Problem statement:
The response should hold each line from the entries below where "Template" is found.

• • •

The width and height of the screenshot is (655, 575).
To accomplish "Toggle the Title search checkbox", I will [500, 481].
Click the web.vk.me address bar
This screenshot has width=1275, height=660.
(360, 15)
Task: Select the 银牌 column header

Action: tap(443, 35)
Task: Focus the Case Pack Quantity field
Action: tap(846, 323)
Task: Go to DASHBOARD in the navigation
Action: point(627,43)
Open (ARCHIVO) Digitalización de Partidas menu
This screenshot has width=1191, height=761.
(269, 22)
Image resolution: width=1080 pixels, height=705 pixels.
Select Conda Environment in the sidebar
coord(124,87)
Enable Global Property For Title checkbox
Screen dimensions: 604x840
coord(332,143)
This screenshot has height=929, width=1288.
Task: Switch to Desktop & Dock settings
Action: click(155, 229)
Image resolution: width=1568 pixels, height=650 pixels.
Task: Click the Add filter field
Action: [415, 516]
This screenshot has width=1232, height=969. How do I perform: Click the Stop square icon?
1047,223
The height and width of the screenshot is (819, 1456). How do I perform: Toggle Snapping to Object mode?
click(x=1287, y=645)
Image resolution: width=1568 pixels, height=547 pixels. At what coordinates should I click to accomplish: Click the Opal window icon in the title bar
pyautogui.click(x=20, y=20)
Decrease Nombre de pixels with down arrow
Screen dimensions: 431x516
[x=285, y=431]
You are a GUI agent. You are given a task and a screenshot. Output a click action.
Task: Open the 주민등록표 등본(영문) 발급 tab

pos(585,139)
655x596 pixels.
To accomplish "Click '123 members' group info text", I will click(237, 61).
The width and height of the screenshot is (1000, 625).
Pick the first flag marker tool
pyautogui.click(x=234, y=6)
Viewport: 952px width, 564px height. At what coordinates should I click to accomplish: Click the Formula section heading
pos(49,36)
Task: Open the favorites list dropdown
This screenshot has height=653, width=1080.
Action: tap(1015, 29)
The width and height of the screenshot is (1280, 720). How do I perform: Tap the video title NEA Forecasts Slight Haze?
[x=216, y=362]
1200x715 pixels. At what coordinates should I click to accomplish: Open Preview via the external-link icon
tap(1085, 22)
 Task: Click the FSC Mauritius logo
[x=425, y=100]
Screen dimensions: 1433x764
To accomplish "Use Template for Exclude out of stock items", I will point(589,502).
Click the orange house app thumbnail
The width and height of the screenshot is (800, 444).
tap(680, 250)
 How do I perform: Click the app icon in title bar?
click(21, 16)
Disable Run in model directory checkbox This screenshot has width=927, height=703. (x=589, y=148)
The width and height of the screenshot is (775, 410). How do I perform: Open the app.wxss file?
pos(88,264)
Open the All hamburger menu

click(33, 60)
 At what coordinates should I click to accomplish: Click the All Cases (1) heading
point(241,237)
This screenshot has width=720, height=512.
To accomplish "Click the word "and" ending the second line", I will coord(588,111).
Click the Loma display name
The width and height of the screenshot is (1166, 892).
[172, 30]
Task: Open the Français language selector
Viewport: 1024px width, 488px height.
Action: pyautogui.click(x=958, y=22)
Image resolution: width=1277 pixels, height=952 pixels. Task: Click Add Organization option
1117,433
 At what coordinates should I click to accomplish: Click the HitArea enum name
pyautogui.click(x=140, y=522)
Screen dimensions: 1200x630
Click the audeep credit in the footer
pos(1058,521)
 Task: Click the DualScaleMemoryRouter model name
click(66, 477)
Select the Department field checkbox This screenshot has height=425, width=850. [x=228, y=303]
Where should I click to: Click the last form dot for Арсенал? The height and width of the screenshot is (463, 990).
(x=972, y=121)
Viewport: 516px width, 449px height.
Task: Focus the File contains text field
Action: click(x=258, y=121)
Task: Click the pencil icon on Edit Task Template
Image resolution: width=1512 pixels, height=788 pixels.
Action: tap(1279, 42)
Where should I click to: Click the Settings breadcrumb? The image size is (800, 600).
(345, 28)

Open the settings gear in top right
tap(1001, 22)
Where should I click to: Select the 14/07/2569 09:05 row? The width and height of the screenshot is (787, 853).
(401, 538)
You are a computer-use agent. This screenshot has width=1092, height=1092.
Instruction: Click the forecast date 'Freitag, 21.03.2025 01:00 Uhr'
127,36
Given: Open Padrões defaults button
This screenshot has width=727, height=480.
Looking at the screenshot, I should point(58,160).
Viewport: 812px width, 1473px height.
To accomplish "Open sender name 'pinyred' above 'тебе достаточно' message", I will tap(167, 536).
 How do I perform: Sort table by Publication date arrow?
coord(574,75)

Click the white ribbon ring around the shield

• • •

Answer area:
To accomplish "Use Template for Exclude out of stock items", I will point(589,502).
Task: Click the pencil icon on Edit Task Template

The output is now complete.